= Stored data entries =

☆ ☆ ☆ ☆ ☆

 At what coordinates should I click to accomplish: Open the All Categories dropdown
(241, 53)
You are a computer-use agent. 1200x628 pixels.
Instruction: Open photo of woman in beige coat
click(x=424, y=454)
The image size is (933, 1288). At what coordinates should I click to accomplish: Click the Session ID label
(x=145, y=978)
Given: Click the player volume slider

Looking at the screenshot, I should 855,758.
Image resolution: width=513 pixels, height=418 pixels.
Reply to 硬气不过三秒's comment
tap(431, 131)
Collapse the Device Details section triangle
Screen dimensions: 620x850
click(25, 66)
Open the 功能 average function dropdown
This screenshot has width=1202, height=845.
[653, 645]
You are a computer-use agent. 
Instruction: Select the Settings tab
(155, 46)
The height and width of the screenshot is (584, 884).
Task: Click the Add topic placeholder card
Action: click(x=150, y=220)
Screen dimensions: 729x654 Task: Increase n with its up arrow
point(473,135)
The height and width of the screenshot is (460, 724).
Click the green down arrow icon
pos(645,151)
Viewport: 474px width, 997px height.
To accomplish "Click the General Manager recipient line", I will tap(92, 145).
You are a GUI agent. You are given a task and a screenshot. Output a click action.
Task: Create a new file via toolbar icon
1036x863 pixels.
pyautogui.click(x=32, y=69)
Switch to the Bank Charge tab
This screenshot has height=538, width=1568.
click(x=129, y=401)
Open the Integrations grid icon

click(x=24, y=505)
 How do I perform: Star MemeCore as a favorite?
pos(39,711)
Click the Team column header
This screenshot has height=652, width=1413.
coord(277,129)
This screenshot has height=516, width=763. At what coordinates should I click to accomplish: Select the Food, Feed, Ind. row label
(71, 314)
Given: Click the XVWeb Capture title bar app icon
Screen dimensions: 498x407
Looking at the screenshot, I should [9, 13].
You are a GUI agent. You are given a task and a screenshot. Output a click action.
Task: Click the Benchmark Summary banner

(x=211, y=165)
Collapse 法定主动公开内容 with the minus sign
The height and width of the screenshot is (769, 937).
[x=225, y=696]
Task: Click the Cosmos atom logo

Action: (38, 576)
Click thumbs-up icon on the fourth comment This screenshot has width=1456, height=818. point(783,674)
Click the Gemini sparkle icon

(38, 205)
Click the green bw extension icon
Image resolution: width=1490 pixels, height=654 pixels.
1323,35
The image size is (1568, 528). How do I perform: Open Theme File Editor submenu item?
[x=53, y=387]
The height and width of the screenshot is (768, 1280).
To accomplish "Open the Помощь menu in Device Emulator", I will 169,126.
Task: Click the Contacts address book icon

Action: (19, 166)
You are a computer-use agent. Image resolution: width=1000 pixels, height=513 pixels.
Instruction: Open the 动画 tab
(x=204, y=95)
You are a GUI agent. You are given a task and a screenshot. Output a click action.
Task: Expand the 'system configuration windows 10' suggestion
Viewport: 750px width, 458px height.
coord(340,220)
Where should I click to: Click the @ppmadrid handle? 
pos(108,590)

☆ ☆ ☆ ☆ ☆

= What is required =
If a line of the data contains "Device", copy it out.

= Response box =
Collapse the Device Details section triangle
To accomplish "Open the Помощь menu in Device Emulator", I will 169,126.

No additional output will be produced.